Warum hast du dich für einen Ausbildungsweg im MINT-Bereich entschieden?

Ich habe bis ca. 2 Jahre vor der Matura wirklich nicht gewusst, in welche Richtung ich nach der Schule gehen möchte, da mich sehr viele Sachen interessiert haben. Ich war hin- und hergerissen. Mein Interesse an Chemie wurde in der Oberstufe durch meinen Lehrer geweckt. Ich hatte die Möglichkeit, mich auch außerhalb des regulären Unterrichts mit der Thematik zu beschäftigen und konnte so die vielen verschiedenen Facetten des Faches kennenlernen. Letztendlich habe ich dann auch Chemie studiert, weil ich das Tätigkeitsfeld sehr spannend und vielseitig finde. Zudem bin ich doch auch ein recht analytischer Mensch, der immer alles ganz genau untersuchen und verstehen muss. Jetzt im Nachhinein würde ich auch sagen, ich würde jederzeit wieder ein Chemiestudium wählen. Sogar meine Vorliebe für Sprachen und Schreiben hat sich nämlich als großer Vorteil herausgestellt; zuerst für das Verfassen der ganzen Laborprotokolle, jetzt für wissenschaftliche Publikationen.

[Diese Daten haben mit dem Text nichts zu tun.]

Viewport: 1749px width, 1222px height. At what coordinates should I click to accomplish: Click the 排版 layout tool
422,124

In welchem Feld möchtest du zukünftig tätig sein?

Ich weiß derzeit noch nicht genau, wohin es mich nach dem Doktorat verschlagen wird. Wenn ich es mir aussuchen kann, möchte ich gerne in der wissenschaftlichen Forschung bleiben, da ich mich dafür wirklich begeistern kann.

Was spricht deiner Meinung nach für eine Tätigkeit im MINT-Bereich?

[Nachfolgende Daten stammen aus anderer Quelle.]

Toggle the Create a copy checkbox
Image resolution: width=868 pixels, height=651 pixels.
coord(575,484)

Der größte Vorteil ist meiner Meinung die enorme Vielseitigkeit – und damit meine ich nicht nur die Unterteilung in die einzelnen Disziplinen, die dem MINT Bereich zugeordnet werden. Viel mehr kann man mit einem MINT Studium später sehr unterschiedliche Berufe ausüben: von tatsächlicher akademischer Forschung bis hin zu Management-Positionen in großen Firmen ist da alles dabei, die Bandbreite ist wirklich groß. Und man arbeitet auch in einem sehr innovativen Bereich, der sich ständig weiterentwickelt und an die globalen Gegebenheiten und Probleme anpasst bzw. versucht, diese zu lösen. Und dazu einen Beitrag leisten zu können, finde ich schon sehr motivierend.

Was würdest du Schüler*innen raten, die ihre Arbeit bei den Dr. Hans Riegel-Fachpreisen einreichen möchten?

Es in jedem Fall zu machen! Ich habe damals die Chance für wirklich gering gehalten, diesen Preis zu bekommen, da ich meine Experimente auch nur mit dem eingeschränkten Equipment unseres Schul-Chemiesaales durchgeführt habe und nicht in einem Praktikum auf einer Universität. Also nicht so viele Gedanken machen, einfach probieren!